Simulation results using l1-ESPIRiT, L+S matrix completion, and LR-DIP reconstruction methods for golden angle spiral k-space data at acceleration factors of R=6 (8 interleaves/frame), R=8 (6 interleaves/frame), and R=12 (4 interleaves/frame). The LR-DIP reconstruction employed a subspace rank of 40 and was trained with 10% dropout. Errors were quantified using (A) RMSE, (B) SSIM, and (C) pSNR.

Validation in Healthy Subjects

Supporting Figure 3 shows examples of images reconstructed using LR-DIP with different dropout levels. Images reconstructed without dropout had increased noise and residual aliasing artifacts, while dropout levels above 10% led to spatial and temporal blurring. Empirically, 10% dropout at 0.55T and 5% dropout at 1.5T were identified as providing the best image quality.

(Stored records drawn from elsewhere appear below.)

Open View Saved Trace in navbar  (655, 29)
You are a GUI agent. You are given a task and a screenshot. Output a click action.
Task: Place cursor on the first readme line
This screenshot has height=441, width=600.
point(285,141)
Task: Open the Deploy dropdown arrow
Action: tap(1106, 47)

Figure 6 shows representative real-time spiral short-axis images from one healthy subject at 0.55T in diastolic and systolic cardiac phases, with corresponding movies provided in Online Resource 1. The mean reconstruction time per slice for each technique was 5 minutes for l1-ESPIRiT, 4 minutes for L+S, and 21 minutes for LR-DIP. Images reconstructed with l1-ESPIRiT and L+S techniques exhibited increased noise and residual aliasing artifacts compared to the LR-DIP method. Figure 7 shows real-time spiral images from a different subject at 0.55T and 1.5T, along with reference Cartesian breathheld and ECG-gated cine images at 1.5T; the corresponding movies are provided in Online Resources 24. Real-time scans at both field strengths enabled depiction of the myocardial wall, blood pool, and papillary muscles, with the LR-DIP reconstruction yielding visually improved noise and artifact suppression, especially at 0.55T.

Figure 6.

Figure 6.

Real-time spiral bSSFP images from one healthy subject at 0.55T reconstructed with l1-ESPIRiT, L+S matrix completion, and LR-DIP techniques. Short-axis slices are shown at (A) apical, (B) medial, and (C) basal levels of the heart and for diastolic and systolic cardiac phases (R=8, 6 interleaves/frame, 38 ms temporal resolution).

Figure 7.

Figure 7.

Free-breathing ungated spiral images at (A) 0.55T (R=6, 8 interleaves/frame, 38 ms temporal resolution) and (B) 1.5T (R=8, 6 interleaves/frame, 41 ms temporal resolution), as well as Cartesian breathheld and ECG-gated cine images at 1.5T, acquired in the same healthy subject. Real-time images were reconstructed with l1-ESPIRiT, L+S matrix completion, and LR-DIP techniques.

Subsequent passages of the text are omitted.